You are also close to the Rinehart R 100, the IBO Pa State Championship (This year), and the "Camp Mack" shoot, living in Dallastown as you are.


----------



## 3D Pinwheeler (Jan 29, 2007)

www.3dshoots.com Lots of info on there. Also sheck out the ArcheryTalk regional shoot info pages.


----------



## ross600 (Mar 10, 2008)

im from the york area and there are about 5-6 small clubs. there is atleast a shoot somewhere everyweekend. once i get a master schedule together ill get a copy online for you if you would like.


----------



## firefighter16 (Mar 9, 2009)

deerheaven said:


> let me know...just moved here,,,,,looking too shoot..dave


from firefighter16 I live in the franklin county area and belong to the south mountain fish and game my club and others in the area hold 3D shoots every
weekend when shoots post I will post them here your about 40 minuts away


----------



## deerheaven (Apr 27, 2003)

ross600 said:


> im from the york area and there are about 5-6 small clubs. there is atleast a shoot somewhere everyweekend. once i get a master schedule together ill get a copy online for you if you would like.


thank you


----------



## deerheaven (Apr 27, 2003)

ttt


----------



## Jakeslush (Feb 27, 2007)

*Two shoots*

There are two shoots this weekend within 45 min of york. 1st is Ephrata Bowman and 2nd is Adamstown rod and gun. Take 30e to 222n, then 222n to the Reamstown exit. Both clubs are within 4 miles of that exit. Look at the NE regional shoots at the lower section of the first forum.


----------



## deerheaven (Apr 27, 2003)

Jakeslush said:


> There are two shoots this weekend within 45 min of york. 1st is Ephrata Bowman and 2nd is Adamstown rod and gun. Take 30e to 222n, then 222n to the Reamstown exit. Both clubs are within 4 miles of that exit. Look at the NE regional shoots at the lower section of the first forum.

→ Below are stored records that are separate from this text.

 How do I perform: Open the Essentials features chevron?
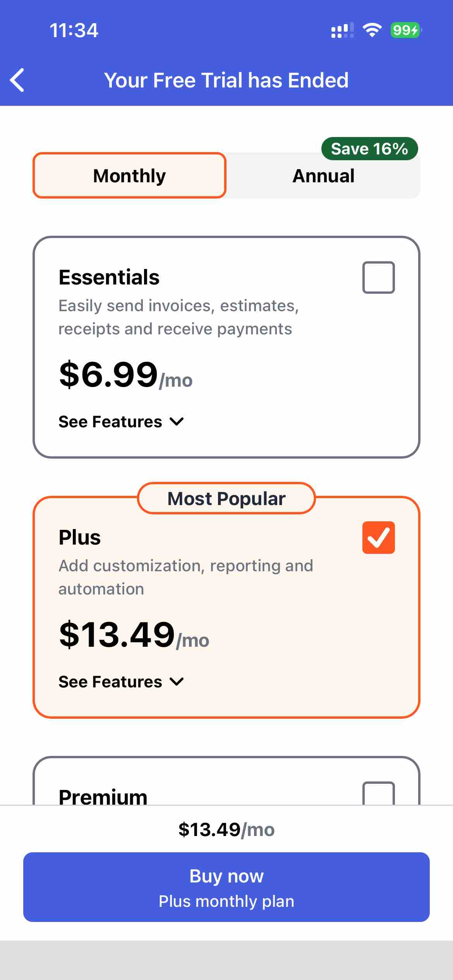point(176,421)
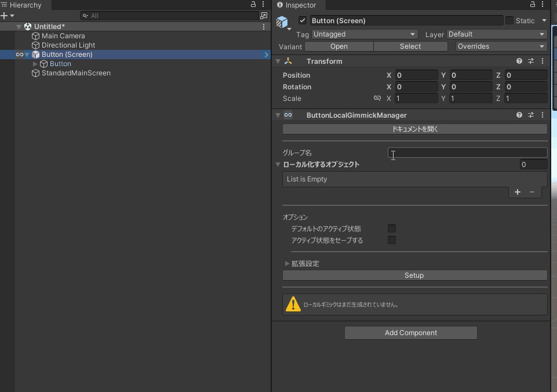557x392 pixels.
Task: Open ButtonLocalGimmickManager three-dot menu
Action: [543, 115]
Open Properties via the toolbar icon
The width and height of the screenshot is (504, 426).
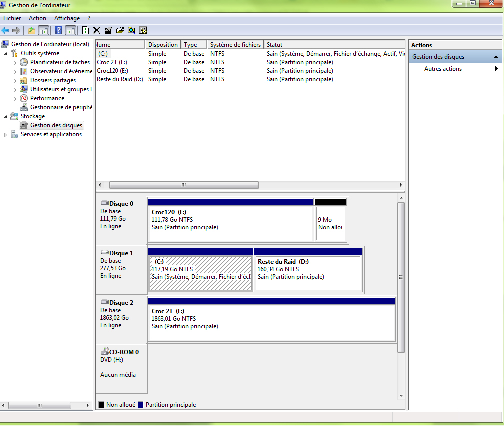[108, 30]
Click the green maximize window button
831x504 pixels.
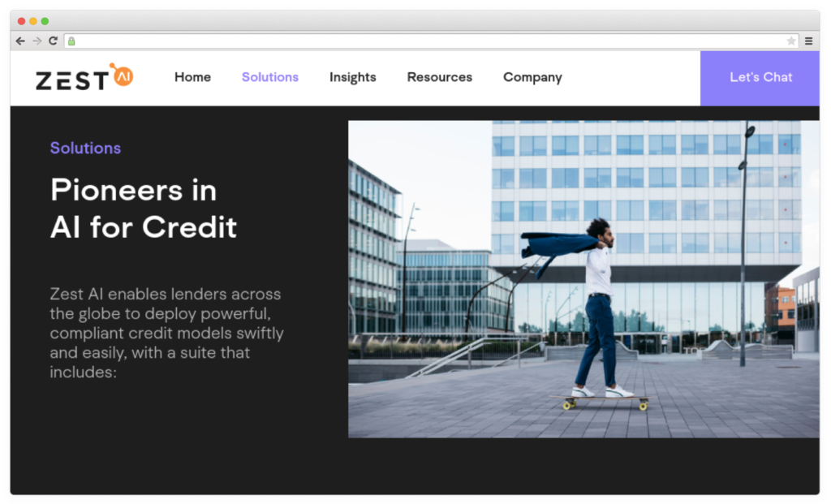(45, 21)
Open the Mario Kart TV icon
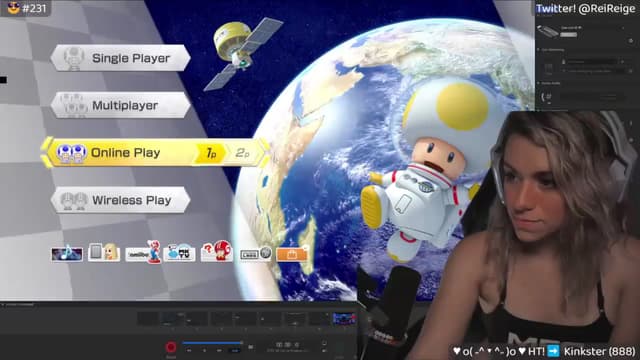640x360 pixels. pyautogui.click(x=180, y=253)
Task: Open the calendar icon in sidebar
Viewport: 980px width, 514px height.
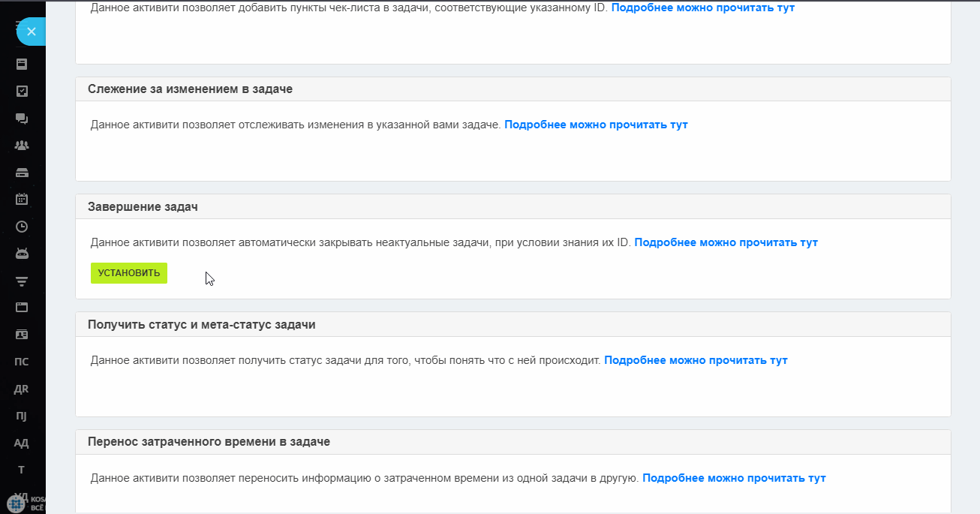Action: click(x=22, y=199)
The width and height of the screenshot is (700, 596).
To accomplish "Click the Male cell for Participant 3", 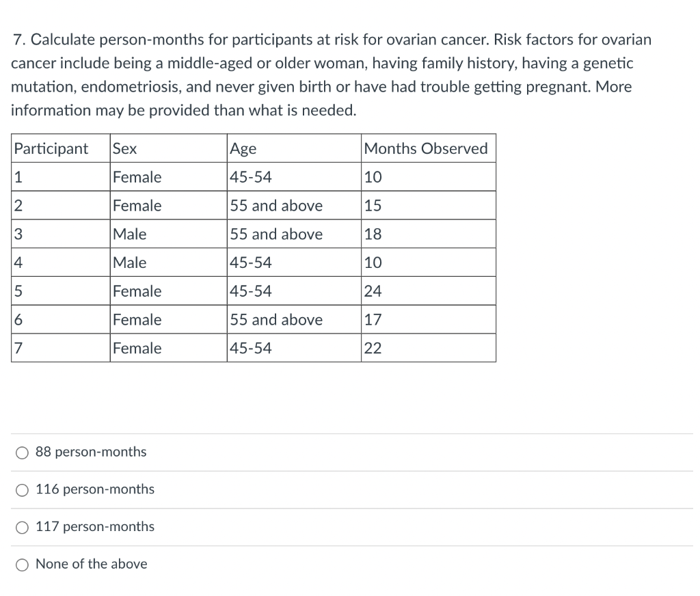I will coord(129,234).
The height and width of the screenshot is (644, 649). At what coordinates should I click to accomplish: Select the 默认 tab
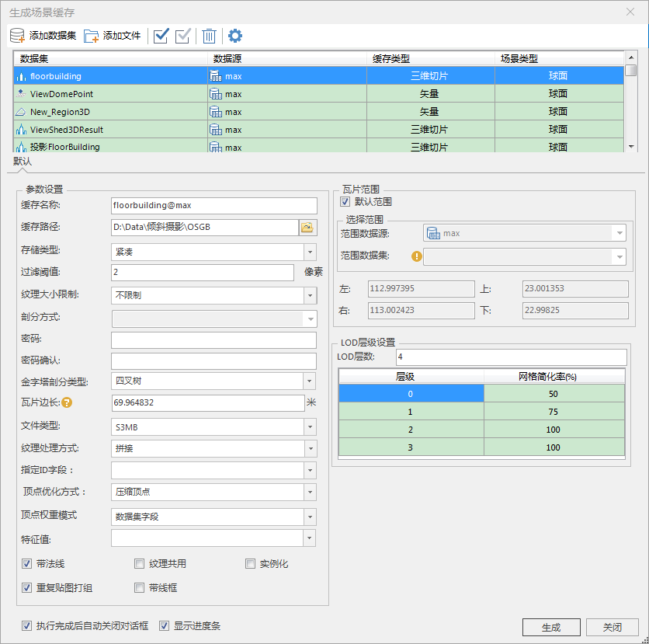click(23, 162)
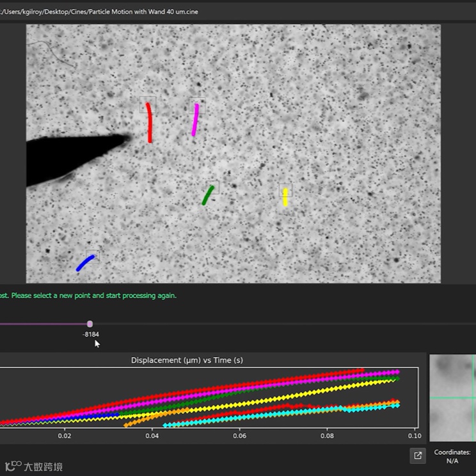Click the tracking box above red track
The height and width of the screenshot is (476, 476).
[x=148, y=104]
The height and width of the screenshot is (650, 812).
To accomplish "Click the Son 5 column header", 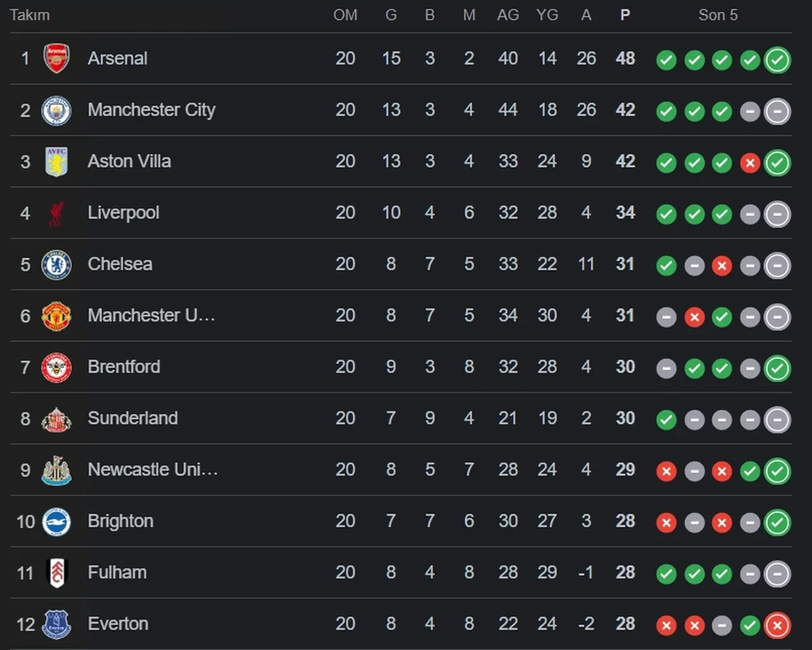I will 717,15.
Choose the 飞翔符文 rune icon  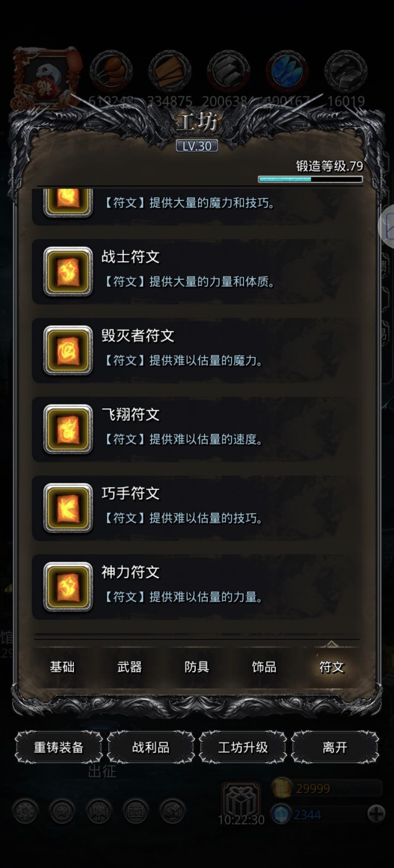point(68,429)
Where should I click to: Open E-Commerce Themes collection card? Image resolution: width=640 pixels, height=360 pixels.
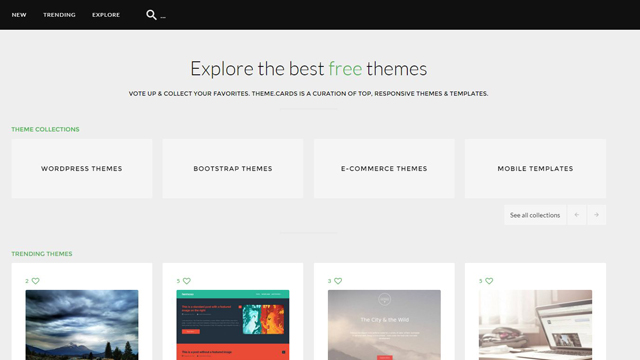pyautogui.click(x=384, y=169)
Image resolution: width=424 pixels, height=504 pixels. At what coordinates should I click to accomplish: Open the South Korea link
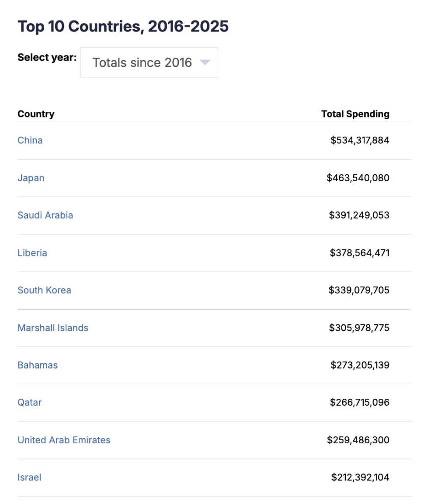[44, 290]
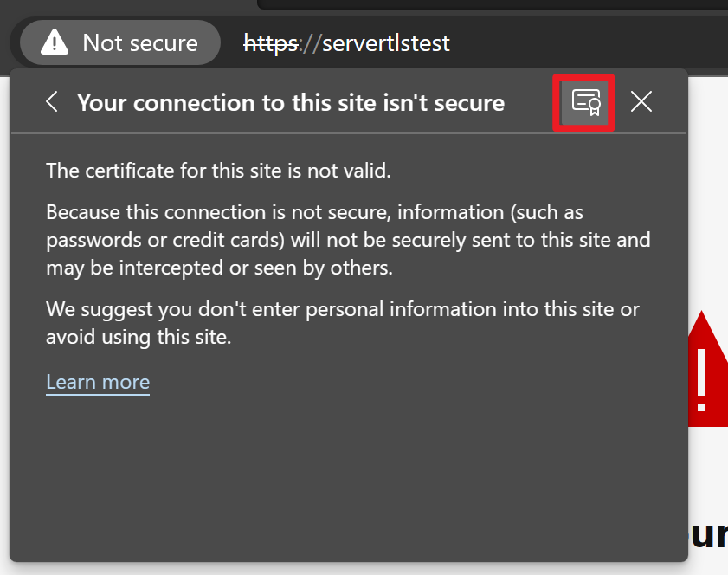Open the "Learn more" link
Screen dimensions: 728x575
click(x=98, y=382)
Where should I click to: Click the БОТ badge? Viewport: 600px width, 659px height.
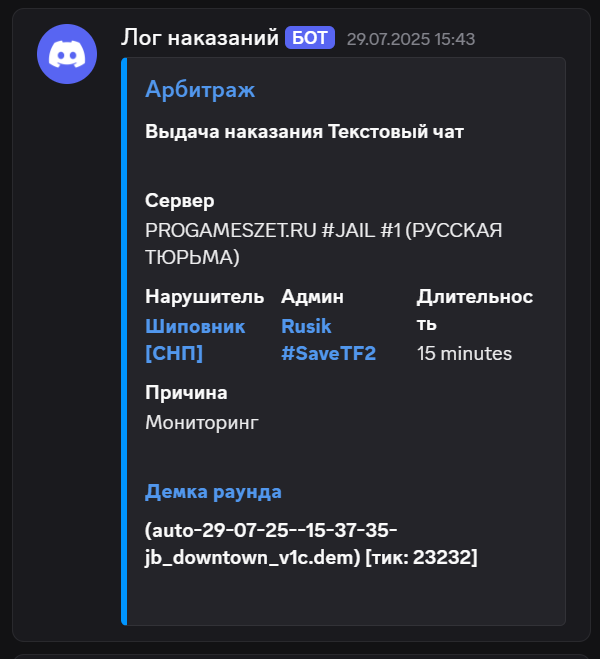(310, 38)
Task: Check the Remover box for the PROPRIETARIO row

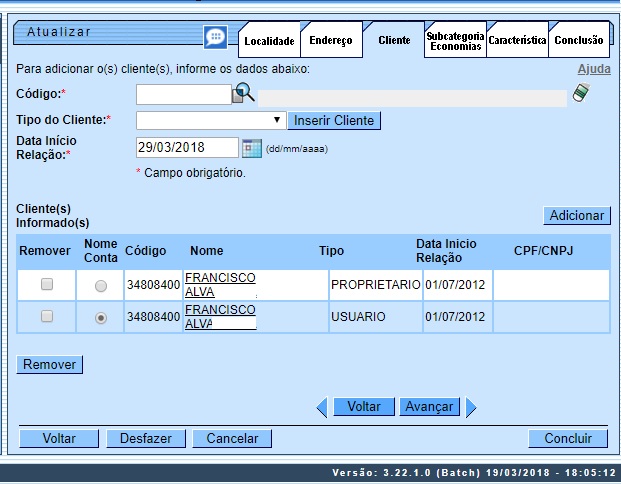Action: tap(46, 285)
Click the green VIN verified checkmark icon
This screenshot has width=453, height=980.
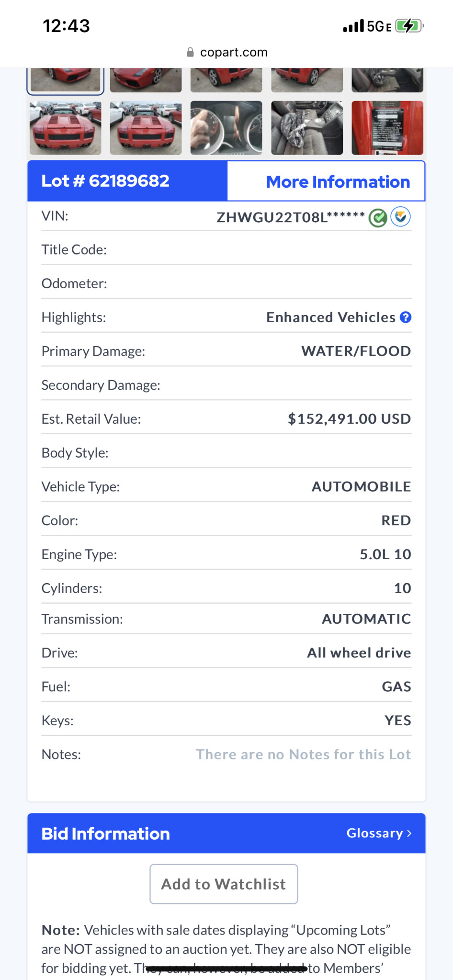click(x=378, y=218)
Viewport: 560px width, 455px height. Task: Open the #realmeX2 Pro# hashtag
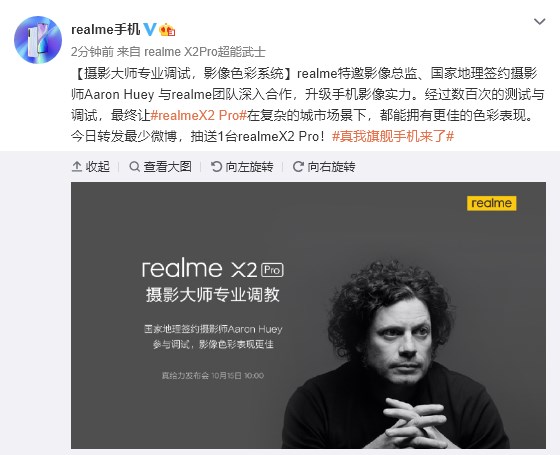[199, 115]
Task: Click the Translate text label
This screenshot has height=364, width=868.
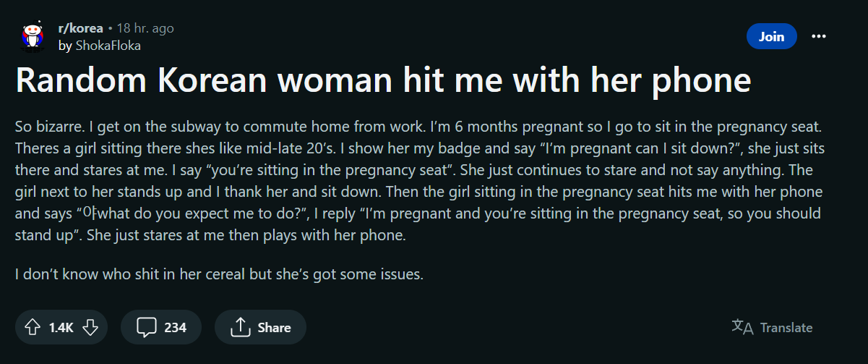Action: click(786, 328)
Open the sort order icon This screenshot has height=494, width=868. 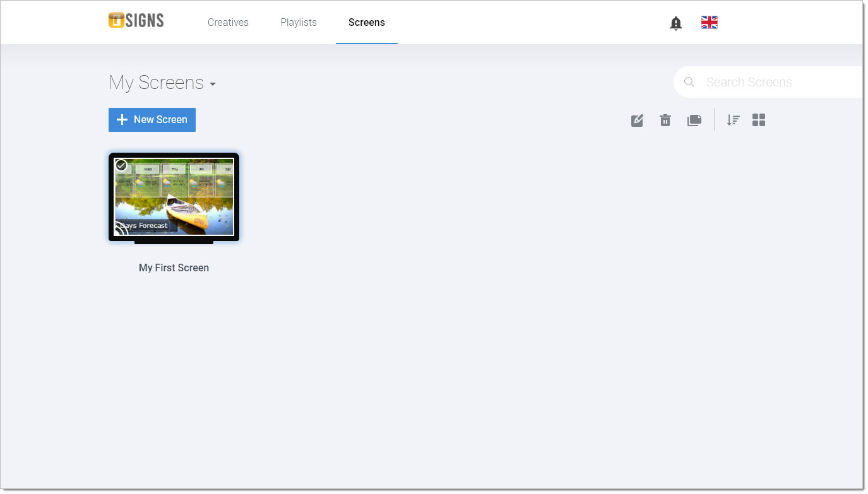[x=733, y=120]
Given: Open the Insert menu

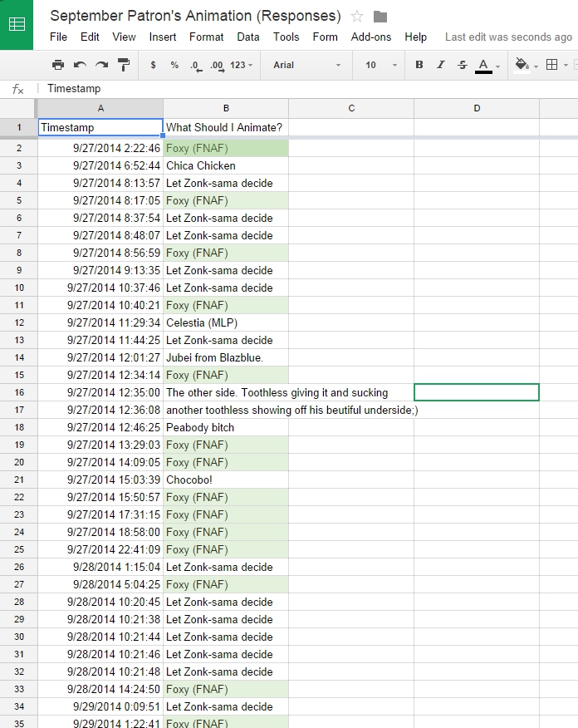Looking at the screenshot, I should (163, 37).
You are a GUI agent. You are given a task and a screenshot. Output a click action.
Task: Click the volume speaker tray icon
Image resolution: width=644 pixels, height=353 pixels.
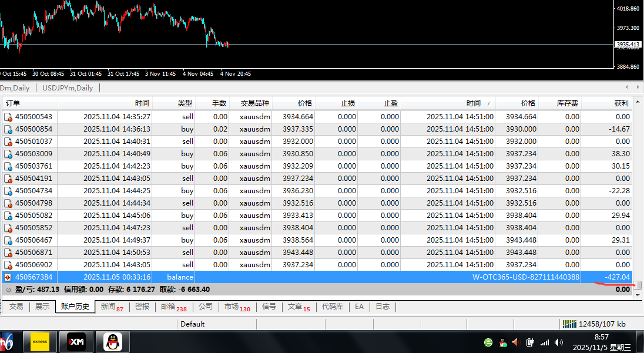pos(558,342)
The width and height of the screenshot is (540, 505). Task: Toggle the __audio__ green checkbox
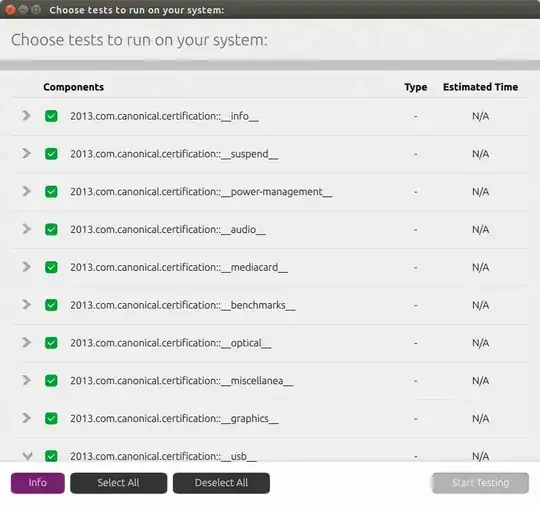click(51, 229)
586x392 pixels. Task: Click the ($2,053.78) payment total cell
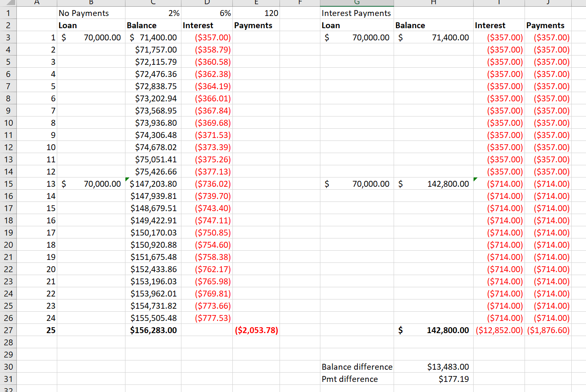[256, 330]
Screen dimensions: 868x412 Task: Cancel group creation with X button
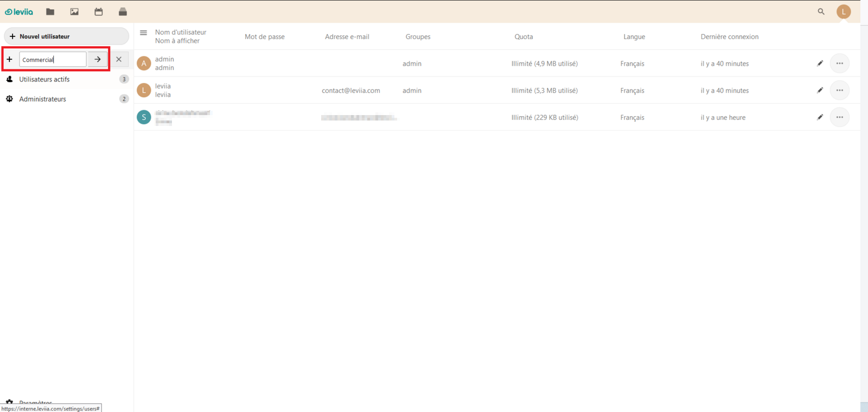point(119,59)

thanks,,,looking for next saturday March 21


----------



## Jakeslush (Feb 27, 2007)

deerheaven said:


> thanks,,,looking for next saturday March 21


I believe that Paradise and Big Chiques both are holding a shoot next weekend.


----------



## deerheaven (Apr 27, 2003)

Jakeslush said:


> I believe that Paradise and Big Chiques both are holding a shoot next weekend.


yes and York archers on sunday


----------